“Just then they came into the light of an arc lamp, and I got a flash at the ear of the one who said he’d been in a fight. I saw the white scar. At once I piped off his right hand, and I saw that he had a finger tied up in a white rag. That was enough. I kept right on[Pg 23] past them, as if I wasn’t interested. But I knew they were suspicious.”

“What did they do?”

“They waited till I’d got to the corner, where I turned around. I know that part of the avenue pretty well, and I made for a vacant lot with boards built up around it. There’s one loose board that I’d noticed when I was past there last week, and it had struck me then that it would be handy if a fellow happened to want to hide.”

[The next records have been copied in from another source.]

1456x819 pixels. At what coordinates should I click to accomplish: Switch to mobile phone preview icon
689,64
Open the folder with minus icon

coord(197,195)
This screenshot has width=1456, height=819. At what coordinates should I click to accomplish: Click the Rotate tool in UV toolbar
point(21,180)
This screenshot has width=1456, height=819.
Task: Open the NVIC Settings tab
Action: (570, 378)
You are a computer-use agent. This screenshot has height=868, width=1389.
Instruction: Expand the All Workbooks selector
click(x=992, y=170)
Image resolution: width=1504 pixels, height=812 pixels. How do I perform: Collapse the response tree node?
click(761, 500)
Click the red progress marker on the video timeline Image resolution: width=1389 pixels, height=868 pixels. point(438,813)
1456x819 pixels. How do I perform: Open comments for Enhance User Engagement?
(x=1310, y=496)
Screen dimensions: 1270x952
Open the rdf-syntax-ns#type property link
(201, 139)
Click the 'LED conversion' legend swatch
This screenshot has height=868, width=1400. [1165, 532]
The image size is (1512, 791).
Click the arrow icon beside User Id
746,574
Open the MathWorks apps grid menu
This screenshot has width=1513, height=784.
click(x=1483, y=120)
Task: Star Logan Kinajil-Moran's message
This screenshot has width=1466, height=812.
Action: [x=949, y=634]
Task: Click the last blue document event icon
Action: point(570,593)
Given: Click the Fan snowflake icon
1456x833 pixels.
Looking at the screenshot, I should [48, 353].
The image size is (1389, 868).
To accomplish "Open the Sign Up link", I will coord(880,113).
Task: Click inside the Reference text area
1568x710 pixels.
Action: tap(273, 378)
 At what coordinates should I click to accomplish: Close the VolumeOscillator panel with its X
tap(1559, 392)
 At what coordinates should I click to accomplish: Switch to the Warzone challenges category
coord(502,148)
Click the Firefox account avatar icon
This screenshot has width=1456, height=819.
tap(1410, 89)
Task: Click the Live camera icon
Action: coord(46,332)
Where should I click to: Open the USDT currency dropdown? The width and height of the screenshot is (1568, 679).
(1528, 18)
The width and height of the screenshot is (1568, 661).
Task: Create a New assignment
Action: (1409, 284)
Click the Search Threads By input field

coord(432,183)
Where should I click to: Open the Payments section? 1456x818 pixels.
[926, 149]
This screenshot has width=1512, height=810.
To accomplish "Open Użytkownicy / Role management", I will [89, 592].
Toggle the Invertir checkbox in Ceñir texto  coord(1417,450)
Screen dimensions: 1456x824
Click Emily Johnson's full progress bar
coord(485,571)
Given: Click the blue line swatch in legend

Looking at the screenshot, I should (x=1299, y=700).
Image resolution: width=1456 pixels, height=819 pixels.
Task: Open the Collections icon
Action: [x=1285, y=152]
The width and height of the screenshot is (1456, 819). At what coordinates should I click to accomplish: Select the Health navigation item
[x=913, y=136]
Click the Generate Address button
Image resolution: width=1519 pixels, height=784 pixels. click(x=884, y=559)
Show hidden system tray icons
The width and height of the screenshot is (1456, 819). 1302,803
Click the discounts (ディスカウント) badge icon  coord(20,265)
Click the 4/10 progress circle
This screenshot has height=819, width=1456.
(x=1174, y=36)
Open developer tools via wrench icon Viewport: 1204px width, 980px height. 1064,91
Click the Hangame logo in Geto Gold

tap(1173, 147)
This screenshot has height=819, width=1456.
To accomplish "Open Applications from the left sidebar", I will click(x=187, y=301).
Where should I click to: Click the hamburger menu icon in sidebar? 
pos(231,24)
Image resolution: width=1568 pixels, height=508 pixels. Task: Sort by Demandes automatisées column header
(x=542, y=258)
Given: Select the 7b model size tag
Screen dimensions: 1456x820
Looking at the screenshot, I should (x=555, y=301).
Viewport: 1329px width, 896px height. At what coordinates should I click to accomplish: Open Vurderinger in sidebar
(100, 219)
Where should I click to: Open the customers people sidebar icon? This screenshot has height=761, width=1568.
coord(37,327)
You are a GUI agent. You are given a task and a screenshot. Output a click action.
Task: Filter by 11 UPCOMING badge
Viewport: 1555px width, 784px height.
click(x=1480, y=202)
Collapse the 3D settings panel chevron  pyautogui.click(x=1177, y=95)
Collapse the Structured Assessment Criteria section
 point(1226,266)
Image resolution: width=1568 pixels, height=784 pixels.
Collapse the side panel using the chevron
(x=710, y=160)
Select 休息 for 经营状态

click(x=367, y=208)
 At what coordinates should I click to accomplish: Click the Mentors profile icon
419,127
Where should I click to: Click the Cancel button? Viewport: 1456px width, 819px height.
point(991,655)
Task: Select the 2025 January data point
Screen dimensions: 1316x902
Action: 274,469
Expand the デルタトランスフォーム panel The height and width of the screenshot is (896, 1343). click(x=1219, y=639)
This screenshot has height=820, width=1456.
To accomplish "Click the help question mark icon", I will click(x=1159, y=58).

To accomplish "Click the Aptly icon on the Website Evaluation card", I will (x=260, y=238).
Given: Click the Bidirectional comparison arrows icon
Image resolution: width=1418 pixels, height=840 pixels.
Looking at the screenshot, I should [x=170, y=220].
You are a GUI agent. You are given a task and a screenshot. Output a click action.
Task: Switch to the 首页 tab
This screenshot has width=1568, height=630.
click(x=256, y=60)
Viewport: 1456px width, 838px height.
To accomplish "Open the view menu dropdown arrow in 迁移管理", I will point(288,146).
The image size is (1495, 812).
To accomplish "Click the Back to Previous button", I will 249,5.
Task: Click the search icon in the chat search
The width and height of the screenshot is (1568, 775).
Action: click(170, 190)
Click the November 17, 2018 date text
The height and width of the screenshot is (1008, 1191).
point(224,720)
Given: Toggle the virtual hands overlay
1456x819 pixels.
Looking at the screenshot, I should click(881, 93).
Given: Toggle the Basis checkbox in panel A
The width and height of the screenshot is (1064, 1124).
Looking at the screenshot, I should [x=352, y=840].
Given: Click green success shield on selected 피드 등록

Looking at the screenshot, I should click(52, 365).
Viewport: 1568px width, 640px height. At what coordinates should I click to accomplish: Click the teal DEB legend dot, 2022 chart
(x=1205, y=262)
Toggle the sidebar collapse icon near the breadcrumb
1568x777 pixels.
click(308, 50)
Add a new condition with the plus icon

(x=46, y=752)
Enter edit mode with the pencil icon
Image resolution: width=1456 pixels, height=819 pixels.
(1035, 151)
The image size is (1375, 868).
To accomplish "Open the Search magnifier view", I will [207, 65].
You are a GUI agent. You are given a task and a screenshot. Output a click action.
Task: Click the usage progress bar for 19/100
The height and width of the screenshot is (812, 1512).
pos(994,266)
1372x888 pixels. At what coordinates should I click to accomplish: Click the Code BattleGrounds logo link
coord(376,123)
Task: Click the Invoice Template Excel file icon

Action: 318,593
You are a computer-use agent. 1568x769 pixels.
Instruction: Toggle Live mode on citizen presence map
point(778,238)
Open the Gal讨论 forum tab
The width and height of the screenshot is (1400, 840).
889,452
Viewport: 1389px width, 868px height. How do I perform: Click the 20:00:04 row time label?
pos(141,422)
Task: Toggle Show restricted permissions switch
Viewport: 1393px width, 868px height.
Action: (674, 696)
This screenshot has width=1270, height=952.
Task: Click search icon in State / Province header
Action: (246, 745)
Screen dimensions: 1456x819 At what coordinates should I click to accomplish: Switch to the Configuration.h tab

“That’s right, Patsy!” commended Nick. “A good detective is always careful to take note of everything. The most unimportant things—or things that seem unimportant—may mean a great deal at some other time.”

“Exactly the way I’d figured it,” said Patsy, his freckled face flushing with pleasure at his chief’s words. “And it just hit the spot to-night. I slipped through the hole—just wide enough for me to squeeze through—and pulled the board back into place.”

“It’s a good job you’re slim, Patsy,” smiled Nick.

“Yes. That’s been a help to me many times. Anyhow, as I was going to say, I hadn’t more than got behind the boards, when the chinks came to the corner and peeked around. There’s a big arc light there, you know, so that I could see them quite plainly. They waited a minute, and then they walked past the place where I was, and hustled around into Madison Avenue. I was out of the hole and at the corner just as they boarded a street car.”

“Did you get on the same car?” asked Chick.

Patsy shook his head emphatically.

“Not me, Chick. I was too wise for that. But luck was with me, for another car came along, close behind the other. There had been a blockade downtown, and there was a string of five or six cars in a row.”